*** Begin section ***

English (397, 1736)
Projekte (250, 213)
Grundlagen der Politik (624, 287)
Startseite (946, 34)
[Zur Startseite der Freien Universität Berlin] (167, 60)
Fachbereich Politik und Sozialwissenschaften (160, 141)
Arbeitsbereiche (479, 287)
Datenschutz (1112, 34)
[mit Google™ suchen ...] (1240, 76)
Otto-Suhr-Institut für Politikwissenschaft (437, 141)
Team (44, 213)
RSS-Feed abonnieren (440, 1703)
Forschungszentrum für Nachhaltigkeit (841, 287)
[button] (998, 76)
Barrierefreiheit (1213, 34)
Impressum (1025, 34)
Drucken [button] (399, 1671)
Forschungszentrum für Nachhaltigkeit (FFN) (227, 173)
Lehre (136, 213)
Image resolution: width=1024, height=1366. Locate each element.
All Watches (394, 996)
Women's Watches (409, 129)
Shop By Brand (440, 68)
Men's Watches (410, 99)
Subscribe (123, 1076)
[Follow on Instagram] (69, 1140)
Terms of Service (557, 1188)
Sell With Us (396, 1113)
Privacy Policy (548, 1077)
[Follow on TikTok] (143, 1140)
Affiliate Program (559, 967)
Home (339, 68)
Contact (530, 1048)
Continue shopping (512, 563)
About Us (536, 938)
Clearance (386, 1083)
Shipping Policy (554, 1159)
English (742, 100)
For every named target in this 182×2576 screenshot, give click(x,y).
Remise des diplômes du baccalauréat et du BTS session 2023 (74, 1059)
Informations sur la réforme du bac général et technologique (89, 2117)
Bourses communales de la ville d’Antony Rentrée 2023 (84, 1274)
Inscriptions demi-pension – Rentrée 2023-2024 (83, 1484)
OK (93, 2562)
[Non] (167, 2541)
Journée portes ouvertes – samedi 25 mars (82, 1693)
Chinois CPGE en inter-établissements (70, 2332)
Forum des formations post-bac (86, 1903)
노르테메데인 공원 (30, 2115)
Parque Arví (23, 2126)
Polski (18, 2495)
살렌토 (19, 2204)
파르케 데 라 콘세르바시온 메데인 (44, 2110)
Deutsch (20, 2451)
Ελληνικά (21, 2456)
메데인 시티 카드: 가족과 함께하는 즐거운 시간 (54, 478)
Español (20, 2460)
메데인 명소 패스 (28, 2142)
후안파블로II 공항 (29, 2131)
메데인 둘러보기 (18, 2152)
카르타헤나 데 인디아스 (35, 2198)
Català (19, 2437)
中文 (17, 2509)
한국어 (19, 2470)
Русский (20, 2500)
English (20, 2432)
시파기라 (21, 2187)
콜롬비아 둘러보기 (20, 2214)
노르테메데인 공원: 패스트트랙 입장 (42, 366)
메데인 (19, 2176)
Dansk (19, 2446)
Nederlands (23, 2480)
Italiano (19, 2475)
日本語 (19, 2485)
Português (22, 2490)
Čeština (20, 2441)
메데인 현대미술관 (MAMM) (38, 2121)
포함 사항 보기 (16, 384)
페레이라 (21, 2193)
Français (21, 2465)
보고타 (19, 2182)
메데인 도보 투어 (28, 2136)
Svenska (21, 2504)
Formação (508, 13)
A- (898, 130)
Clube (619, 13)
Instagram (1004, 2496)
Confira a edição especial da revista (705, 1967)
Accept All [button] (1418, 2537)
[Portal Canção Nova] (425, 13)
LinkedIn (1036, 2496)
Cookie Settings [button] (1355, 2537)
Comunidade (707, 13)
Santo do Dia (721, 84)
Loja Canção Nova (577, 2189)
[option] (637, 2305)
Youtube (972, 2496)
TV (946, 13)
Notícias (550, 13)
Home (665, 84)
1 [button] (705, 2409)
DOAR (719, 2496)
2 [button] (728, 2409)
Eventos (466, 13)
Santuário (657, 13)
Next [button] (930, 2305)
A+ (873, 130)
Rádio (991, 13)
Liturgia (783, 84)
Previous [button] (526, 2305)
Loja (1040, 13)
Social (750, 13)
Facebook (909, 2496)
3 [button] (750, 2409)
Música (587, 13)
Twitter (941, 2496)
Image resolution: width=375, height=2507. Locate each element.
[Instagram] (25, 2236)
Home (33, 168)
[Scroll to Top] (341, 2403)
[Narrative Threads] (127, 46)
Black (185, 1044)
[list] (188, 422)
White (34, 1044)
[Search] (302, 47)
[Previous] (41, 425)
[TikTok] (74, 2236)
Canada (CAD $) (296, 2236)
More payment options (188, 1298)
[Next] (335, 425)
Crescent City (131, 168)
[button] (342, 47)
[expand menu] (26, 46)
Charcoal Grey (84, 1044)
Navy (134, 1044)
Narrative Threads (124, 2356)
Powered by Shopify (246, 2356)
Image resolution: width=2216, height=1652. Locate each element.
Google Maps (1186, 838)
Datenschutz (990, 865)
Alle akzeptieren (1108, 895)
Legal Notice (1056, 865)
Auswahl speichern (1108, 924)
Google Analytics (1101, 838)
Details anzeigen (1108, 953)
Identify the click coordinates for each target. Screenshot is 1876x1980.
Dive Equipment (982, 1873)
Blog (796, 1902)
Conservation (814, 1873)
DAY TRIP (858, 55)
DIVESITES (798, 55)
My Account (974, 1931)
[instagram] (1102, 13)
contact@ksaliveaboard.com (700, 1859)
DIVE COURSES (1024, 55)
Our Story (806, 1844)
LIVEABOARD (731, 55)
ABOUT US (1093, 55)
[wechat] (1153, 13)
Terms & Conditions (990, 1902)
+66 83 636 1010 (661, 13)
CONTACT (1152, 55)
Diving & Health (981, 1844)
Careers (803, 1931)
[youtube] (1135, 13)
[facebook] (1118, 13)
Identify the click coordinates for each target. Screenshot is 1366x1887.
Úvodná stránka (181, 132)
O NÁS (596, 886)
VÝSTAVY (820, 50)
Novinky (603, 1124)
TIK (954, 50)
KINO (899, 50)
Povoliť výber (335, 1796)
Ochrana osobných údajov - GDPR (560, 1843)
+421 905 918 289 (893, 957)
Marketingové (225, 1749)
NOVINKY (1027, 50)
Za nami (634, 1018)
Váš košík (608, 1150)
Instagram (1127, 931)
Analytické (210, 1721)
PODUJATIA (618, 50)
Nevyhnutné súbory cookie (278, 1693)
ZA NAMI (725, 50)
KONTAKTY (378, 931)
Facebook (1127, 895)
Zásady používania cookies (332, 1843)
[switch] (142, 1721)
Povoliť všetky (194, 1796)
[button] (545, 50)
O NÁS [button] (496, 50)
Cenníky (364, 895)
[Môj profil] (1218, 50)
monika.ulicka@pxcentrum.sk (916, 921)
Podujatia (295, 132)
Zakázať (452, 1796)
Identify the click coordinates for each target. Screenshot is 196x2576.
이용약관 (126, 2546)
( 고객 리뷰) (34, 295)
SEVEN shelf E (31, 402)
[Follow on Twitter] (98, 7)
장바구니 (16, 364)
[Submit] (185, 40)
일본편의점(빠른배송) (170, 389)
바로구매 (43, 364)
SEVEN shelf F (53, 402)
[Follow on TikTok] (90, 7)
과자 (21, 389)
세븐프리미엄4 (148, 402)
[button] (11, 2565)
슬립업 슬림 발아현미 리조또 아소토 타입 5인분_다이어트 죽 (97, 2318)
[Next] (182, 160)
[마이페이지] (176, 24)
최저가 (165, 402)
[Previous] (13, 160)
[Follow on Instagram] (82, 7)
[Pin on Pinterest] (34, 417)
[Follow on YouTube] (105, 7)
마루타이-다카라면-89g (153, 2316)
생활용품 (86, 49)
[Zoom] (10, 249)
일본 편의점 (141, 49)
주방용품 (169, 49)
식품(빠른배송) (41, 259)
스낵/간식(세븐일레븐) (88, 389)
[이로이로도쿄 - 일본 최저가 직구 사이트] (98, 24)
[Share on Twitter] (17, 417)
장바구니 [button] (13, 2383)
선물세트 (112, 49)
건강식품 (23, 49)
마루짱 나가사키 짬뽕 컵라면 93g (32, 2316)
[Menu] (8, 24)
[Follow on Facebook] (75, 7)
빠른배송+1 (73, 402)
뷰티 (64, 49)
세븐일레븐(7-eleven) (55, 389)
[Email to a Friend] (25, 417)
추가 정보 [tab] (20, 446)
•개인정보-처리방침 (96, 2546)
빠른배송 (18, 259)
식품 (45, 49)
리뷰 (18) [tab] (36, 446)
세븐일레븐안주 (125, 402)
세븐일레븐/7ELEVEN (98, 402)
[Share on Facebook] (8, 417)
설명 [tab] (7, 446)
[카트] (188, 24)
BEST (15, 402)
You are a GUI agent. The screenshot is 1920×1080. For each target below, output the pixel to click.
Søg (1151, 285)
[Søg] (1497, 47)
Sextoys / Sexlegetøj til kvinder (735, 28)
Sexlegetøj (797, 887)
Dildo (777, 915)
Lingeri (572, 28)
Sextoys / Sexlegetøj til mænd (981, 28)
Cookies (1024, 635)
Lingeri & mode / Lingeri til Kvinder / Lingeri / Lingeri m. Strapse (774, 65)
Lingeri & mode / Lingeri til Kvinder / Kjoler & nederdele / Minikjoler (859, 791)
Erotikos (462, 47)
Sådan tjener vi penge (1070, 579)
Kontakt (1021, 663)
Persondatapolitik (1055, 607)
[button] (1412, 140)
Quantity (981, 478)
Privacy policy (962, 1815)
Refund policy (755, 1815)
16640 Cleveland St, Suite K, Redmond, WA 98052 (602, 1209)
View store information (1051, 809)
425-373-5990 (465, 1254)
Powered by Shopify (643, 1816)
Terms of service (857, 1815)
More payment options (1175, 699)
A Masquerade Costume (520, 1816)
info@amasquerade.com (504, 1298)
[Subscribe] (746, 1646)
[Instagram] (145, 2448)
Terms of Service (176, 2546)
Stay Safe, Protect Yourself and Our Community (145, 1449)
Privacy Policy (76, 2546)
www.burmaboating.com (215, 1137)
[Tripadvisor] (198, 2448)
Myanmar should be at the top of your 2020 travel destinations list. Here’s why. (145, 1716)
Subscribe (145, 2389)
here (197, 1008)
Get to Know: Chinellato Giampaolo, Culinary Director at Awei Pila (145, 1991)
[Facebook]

*** End section ***

• [Problem requirements]: The response should be an exact copy of the lines from the one with "info@amasquerade.com (504, 1298)" through the end of the data, with no other text.

• [Exercise answer]:
info@amasquerade.com (504, 1298)
[Subscribe] (746, 1646)
[Instagram] (145, 2448)
Terms of Service (176, 2546)
Stay Safe, Protect Yourself and Our Community (145, 1449)
Privacy Policy (76, 2546)
www.burmaboating.com (215, 1137)
[Tripadvisor] (198, 2448)
Myanmar should be at the top of your 2020 travel destinations list. Here’s why. (145, 1716)
Subscribe (145, 2389)
here (197, 1008)
Get to Know: Chinellato Giampaolo, Culinary Director at Awei Pila (145, 1991)
[Facebook]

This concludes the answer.